→ TASK INPUTS
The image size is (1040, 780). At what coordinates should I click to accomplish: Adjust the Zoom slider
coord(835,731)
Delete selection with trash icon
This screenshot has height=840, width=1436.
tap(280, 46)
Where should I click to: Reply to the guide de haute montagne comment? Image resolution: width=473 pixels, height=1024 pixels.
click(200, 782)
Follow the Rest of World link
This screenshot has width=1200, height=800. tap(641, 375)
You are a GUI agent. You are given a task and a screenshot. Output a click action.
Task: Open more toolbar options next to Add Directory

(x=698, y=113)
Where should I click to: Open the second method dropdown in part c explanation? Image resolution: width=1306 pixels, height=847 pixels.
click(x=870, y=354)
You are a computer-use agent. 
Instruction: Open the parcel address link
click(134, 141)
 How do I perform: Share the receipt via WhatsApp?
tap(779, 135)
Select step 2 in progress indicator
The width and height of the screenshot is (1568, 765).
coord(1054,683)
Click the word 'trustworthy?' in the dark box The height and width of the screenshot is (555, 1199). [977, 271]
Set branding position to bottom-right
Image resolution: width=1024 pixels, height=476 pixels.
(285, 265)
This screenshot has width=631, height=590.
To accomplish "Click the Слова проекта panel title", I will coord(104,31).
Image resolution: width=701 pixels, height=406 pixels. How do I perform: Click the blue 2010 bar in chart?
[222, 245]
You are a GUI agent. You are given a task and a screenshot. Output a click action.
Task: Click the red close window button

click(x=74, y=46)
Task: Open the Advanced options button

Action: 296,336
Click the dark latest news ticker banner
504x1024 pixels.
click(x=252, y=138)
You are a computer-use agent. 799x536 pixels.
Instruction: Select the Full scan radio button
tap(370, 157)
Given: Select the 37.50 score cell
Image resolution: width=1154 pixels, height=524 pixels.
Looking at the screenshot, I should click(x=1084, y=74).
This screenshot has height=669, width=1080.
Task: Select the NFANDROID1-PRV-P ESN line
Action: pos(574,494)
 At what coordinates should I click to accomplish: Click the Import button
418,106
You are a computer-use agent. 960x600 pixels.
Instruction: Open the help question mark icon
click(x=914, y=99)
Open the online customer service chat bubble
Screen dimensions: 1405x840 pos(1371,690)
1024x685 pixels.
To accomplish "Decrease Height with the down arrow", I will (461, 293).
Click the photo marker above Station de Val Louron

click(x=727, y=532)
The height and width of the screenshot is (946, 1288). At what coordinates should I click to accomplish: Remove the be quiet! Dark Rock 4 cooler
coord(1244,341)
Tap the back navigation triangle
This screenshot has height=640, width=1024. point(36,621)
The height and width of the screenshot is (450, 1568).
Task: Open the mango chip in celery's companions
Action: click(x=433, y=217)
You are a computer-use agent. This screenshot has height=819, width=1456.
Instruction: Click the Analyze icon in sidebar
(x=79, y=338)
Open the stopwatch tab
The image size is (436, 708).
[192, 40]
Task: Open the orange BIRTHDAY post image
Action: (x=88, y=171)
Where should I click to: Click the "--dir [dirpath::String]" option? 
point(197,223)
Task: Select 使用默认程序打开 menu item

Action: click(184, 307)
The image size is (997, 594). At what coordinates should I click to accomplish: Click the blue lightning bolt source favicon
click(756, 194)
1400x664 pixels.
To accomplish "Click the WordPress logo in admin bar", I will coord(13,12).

→ INSTRUCTIONS TO FOLLOW
Look over the listing. Pull out every line with the string "agent" in it.

→ REPLY
You are a GUI agent. You are given a task and a screenshot. Output a click action.
You are a computer-use agent. 
You are a GUI agent. You are given a task and a screenshot. Output a click action.
You are a computer-use agent. 799x536 pixels.
You are a computer-use agent. 960x600 pixels.
You are a computer-use agent. This screenshot has height=819, width=1456.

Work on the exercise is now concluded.